▶ Aim of the exercise: Working through the records below, count the lines that include "menu". The reply is that number alone.

Start of Extracted entries

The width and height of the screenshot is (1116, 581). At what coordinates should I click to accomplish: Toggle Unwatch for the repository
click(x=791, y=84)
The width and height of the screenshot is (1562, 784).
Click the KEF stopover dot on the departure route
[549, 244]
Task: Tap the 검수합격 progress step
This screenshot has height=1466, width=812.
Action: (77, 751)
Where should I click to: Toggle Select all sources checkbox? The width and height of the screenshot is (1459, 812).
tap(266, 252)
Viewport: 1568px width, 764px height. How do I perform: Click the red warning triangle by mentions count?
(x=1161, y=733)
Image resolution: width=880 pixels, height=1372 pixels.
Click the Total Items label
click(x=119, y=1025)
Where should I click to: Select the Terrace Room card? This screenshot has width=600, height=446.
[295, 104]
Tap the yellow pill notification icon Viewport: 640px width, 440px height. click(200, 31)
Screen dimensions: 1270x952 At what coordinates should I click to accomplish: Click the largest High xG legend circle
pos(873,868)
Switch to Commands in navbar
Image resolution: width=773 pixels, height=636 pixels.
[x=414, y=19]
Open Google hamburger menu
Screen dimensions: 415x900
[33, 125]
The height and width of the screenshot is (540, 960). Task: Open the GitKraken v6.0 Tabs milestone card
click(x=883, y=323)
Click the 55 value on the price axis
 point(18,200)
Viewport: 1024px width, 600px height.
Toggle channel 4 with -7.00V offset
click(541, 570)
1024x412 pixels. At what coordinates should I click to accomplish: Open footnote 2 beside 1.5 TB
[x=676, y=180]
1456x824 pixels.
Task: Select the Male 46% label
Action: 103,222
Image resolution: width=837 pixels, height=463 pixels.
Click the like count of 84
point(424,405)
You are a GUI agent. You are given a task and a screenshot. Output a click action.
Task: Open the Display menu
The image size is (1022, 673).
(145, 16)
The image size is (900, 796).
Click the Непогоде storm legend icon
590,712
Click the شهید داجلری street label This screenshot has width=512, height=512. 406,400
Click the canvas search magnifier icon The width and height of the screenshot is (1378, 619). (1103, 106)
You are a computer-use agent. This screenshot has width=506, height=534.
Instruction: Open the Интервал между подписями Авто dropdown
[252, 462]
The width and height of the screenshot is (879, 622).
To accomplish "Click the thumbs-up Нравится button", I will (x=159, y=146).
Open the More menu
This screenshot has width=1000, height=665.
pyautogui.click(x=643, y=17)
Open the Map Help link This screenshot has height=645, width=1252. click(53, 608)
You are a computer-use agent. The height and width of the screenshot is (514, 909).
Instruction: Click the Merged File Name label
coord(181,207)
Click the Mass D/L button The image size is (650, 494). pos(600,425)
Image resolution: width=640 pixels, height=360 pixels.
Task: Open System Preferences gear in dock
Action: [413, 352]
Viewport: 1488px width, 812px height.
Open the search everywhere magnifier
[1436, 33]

End of Extracted entries

▶ Answer section: 3